» Exercise instructions
Reproduce each of the following lines verbatim, without any alteration.

» Input rows
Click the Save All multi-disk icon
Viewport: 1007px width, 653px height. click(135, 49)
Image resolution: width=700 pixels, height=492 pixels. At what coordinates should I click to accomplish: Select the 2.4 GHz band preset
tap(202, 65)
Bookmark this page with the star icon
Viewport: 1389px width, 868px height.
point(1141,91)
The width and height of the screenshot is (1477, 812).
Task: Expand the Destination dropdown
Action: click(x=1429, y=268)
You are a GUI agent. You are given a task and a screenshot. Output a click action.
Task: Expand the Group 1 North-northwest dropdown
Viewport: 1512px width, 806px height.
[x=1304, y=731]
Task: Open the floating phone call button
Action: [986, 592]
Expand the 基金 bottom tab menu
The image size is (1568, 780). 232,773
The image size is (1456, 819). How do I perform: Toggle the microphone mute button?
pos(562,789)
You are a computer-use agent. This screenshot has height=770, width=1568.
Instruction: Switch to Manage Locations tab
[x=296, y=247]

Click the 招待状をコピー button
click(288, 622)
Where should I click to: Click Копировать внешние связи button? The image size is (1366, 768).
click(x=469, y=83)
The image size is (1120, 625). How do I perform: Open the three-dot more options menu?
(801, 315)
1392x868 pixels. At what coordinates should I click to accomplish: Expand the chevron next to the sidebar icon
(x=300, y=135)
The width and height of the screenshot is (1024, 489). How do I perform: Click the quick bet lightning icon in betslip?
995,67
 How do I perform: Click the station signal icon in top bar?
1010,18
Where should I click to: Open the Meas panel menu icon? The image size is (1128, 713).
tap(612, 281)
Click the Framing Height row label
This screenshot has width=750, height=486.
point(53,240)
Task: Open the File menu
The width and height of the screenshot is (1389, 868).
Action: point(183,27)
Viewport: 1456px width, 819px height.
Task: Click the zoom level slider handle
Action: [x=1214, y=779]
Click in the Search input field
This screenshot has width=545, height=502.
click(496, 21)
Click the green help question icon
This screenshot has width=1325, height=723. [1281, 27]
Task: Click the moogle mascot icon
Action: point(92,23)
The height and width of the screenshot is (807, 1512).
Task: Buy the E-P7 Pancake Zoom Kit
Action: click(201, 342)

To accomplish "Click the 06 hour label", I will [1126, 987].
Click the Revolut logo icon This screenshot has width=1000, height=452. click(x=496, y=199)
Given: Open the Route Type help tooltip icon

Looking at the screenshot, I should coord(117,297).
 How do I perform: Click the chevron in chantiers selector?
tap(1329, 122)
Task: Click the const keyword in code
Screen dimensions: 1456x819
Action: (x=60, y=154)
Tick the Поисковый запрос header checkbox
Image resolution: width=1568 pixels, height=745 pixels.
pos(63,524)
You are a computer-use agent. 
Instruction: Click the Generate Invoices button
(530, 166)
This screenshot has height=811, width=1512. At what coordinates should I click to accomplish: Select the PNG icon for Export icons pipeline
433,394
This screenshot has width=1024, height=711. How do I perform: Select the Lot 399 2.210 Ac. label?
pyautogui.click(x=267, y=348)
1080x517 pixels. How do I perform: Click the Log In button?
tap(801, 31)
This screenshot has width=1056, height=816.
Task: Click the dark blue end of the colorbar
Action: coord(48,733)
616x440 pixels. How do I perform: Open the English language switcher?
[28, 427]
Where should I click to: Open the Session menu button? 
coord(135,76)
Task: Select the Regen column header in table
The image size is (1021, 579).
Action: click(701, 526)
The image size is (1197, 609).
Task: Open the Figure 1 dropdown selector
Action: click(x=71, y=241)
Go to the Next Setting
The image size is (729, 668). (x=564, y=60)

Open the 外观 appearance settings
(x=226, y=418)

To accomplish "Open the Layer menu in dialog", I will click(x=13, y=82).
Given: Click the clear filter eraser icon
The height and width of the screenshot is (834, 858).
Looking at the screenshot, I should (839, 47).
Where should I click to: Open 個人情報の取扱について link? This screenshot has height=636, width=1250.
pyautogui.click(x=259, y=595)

» Response
Click the Save All multi-disk icon
Viewport: 1007px width, 653px height. click(135, 49)
Image resolution: width=700 pixels, height=492 pixels. At what coordinates should I click to accomplish: Select the 2.4 GHz band preset
tap(202, 65)
Bookmark this page with the star icon
Viewport: 1389px width, 868px height.
point(1141,91)
The width and height of the screenshot is (1477, 812).
Task: Expand the Destination dropdown
Action: click(x=1429, y=268)
You are a GUI agent. You are given a task and a screenshot. Output a click action.
Task: Expand the Group 1 North-northwest dropdown
Viewport: 1512px width, 806px height.
[x=1304, y=731]
Task: Open the floating phone call button
Action: [986, 592]
Expand the 基金 bottom tab menu
The image size is (1568, 780). 232,773
The image size is (1456, 819). How do I perform: Toggle the microphone mute button?
pos(562,789)
You are a computer-use agent. This screenshot has height=770, width=1568.
Instruction: Switch to Manage Locations tab
[x=296, y=247]

Click the 招待状をコピー button
click(288, 622)
Where should I click to: Click Копировать внешние связи button? The image size is (1366, 768).
click(x=469, y=83)
The image size is (1120, 625). How do I perform: Open the three-dot more options menu?
(801, 315)
1392x868 pixels. At what coordinates should I click to accomplish: Expand the chevron next to the sidebar icon
(x=300, y=135)
The width and height of the screenshot is (1024, 489). How do I perform: Click the quick bet lightning icon in betslip?
995,67
 How do I perform: Click the station signal icon in top bar?
1010,18
Where should I click to: Open the Meas panel menu icon? The image size is (1128, 713).
tap(612, 281)
Click the Framing Height row label
This screenshot has width=750, height=486.
point(53,240)
Task: Open the File menu
The width and height of the screenshot is (1389, 868).
Action: point(183,27)
Viewport: 1456px width, 819px height.
Task: Click the zoom level slider handle
Action: [x=1214, y=779]
Click in the Search input field
This screenshot has width=545, height=502.
click(496, 21)
Click the green help question icon
This screenshot has width=1325, height=723. [1281, 27]
Task: Click the moogle mascot icon
Action: point(92,23)
The height and width of the screenshot is (807, 1512).
Task: Buy the E-P7 Pancake Zoom Kit
Action: click(201, 342)

To accomplish "Click the 06 hour label", I will [1126, 987].
Click the Revolut logo icon This screenshot has width=1000, height=452. click(x=496, y=199)
Given: Open the Route Type help tooltip icon

Looking at the screenshot, I should coord(117,297).
 How do I perform: Click the chevron in chantiers selector?
tap(1329, 122)
Task: Click the const keyword in code
Screen dimensions: 1456x819
Action: (x=60, y=154)
Tick the Поисковый запрос header checkbox
Image resolution: width=1568 pixels, height=745 pixels.
pos(63,524)
You are a computer-use agent. 
Instruction: Click the Generate Invoices button
(530, 166)
This screenshot has height=811, width=1512. At what coordinates should I click to accomplish: Select the PNG icon for Export icons pipeline
433,394
This screenshot has width=1024, height=711. How do I perform: Select the Lot 399 2.210 Ac. label?
pyautogui.click(x=267, y=348)
1080x517 pixels. How do I perform: Click the Log In button?
tap(801, 31)
This screenshot has width=1056, height=816.
Task: Click the dark blue end of the colorbar
Action: coord(48,733)
616x440 pixels. How do I perform: Open the English language switcher?
[28, 427]
Where should I click to: Open the Session menu button? 
coord(135,76)
Task: Select the Regen column header in table
The image size is (1021, 579).
Action: click(701, 526)
The image size is (1197, 609).
Task: Open the Figure 1 dropdown selector
Action: click(x=71, y=241)
Go to the Next Setting
The image size is (729, 668). (x=564, y=60)

Open the 外观 appearance settings
(x=226, y=418)

To accomplish "Open the Layer menu in dialog", I will click(x=13, y=82).
Given: Click the clear filter eraser icon
The height and width of the screenshot is (834, 858).
Looking at the screenshot, I should (839, 47).
Where should I click to: Open 個人情報の取扱について link? This screenshot has height=636, width=1250.
pyautogui.click(x=259, y=595)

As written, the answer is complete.